DATA TO EXAMINE —

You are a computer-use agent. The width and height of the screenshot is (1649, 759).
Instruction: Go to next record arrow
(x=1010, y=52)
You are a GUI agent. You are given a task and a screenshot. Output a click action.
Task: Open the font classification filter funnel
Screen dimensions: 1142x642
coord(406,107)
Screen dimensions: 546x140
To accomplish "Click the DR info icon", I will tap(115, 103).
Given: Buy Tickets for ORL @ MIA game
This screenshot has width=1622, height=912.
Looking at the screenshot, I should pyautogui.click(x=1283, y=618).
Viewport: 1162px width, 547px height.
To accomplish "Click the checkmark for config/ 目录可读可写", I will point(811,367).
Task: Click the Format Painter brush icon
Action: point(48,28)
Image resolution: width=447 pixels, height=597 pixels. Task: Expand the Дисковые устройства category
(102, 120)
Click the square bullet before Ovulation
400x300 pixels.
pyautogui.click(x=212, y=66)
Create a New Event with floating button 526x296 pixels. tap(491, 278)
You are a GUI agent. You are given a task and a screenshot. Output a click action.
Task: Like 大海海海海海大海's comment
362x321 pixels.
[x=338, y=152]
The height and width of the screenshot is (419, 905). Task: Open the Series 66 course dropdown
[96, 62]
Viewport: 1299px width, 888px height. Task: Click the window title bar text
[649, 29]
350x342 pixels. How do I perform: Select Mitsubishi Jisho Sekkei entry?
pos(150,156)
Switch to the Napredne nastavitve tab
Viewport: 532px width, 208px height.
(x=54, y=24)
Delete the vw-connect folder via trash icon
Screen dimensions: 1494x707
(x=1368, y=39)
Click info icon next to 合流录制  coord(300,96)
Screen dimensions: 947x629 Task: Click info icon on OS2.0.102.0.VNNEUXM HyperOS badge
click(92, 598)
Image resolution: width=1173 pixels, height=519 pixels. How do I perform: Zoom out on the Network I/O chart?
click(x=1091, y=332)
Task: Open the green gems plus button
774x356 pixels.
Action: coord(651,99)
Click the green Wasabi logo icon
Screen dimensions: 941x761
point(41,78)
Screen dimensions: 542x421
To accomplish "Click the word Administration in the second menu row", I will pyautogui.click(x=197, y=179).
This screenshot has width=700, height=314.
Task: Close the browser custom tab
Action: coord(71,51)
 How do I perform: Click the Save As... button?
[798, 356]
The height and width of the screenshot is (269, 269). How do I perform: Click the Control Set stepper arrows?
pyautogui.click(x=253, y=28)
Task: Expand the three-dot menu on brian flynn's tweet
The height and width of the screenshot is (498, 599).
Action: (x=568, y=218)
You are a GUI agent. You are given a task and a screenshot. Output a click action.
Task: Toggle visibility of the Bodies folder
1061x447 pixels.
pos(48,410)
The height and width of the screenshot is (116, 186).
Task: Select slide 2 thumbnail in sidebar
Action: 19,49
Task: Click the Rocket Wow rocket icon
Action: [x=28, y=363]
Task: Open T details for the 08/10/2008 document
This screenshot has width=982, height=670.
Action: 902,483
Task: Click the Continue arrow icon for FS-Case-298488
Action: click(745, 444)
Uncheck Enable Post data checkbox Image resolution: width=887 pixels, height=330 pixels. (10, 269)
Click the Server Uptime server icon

WHAT THE TASK ASKS — Restate each entry exactly, skipping none.

SOLUTION TO THE EXERCISE —
You are a computer-use agent. The width and height of the screenshot is (1649, 759).
Instruction: Go to next record arrow
(x=1010, y=52)
You are a GUI agent. You are given a task and a screenshot. Output a click action.
Task: Open the font classification filter funnel
Screen dimensions: 1142x642
coord(406,107)
Screen dimensions: 546x140
To accomplish "Click the DR info icon", I will tap(115, 103).
Given: Buy Tickets for ORL @ MIA game
This screenshot has width=1622, height=912.
Looking at the screenshot, I should pyautogui.click(x=1283, y=618).
Viewport: 1162px width, 547px height.
To accomplish "Click the checkmark for config/ 目录可读可写", I will point(811,367).
Task: Click the Format Painter brush icon
Action: point(48,28)
Image resolution: width=447 pixels, height=597 pixels. Task: Expand the Дисковые устройства category
(102, 120)
Click the square bullet before Ovulation
400x300 pixels.
pyautogui.click(x=212, y=66)
Create a New Event with floating button 526x296 pixels. tap(491, 278)
You are a GUI agent. You are given a task and a screenshot. Output a click action.
Task: Like 大海海海海海大海's comment
362x321 pixels.
[x=338, y=152]
The height and width of the screenshot is (419, 905). Task: Open the Series 66 course dropdown
[96, 62]
Viewport: 1299px width, 888px height. Task: Click the window title bar text
[649, 29]
350x342 pixels. How do I perform: Select Mitsubishi Jisho Sekkei entry?
pos(150,156)
Switch to the Napredne nastavitve tab
Viewport: 532px width, 208px height.
(x=54, y=24)
Delete the vw-connect folder via trash icon
Screen dimensions: 1494x707
(x=1368, y=39)
Click info icon next to 合流录制  coord(300,96)
Screen dimensions: 947x629 Task: Click info icon on OS2.0.102.0.VNNEUXM HyperOS badge
click(92, 598)
Image resolution: width=1173 pixels, height=519 pixels. How do I perform: Zoom out on the Network I/O chart?
click(x=1091, y=332)
Task: Open the green gems plus button
774x356 pixels.
Action: coord(651,99)
Click the green Wasabi logo icon
Screen dimensions: 941x761
point(41,78)
Screen dimensions: 542x421
To accomplish "Click the word Administration in the second menu row", I will pyautogui.click(x=197, y=179).
This screenshot has width=700, height=314.
Task: Close the browser custom tab
Action: coord(71,51)
 How do I perform: Click the Save As... button?
[798, 356]
The height and width of the screenshot is (269, 269). How do I perform: Click the Control Set stepper arrows?
pyautogui.click(x=253, y=28)
Task: Expand the three-dot menu on brian flynn's tweet
The height and width of the screenshot is (498, 599).
Action: (x=568, y=218)
You are a GUI agent. You are given a task and a screenshot. Output a click action.
Task: Toggle visibility of the Bodies folder
1061x447 pixels.
pos(48,410)
The height and width of the screenshot is (116, 186).
Task: Select slide 2 thumbnail in sidebar
Action: 19,49
Task: Click the Rocket Wow rocket icon
Action: [x=28, y=363]
Task: Open T details for the 08/10/2008 document
This screenshot has width=982, height=670.
Action: 902,483
Task: Click the Continue arrow icon for FS-Case-298488
Action: click(745, 444)
Uncheck Enable Post data checkbox Image resolution: width=887 pixels, height=330 pixels. (10, 269)
Click the Server Uptime server icon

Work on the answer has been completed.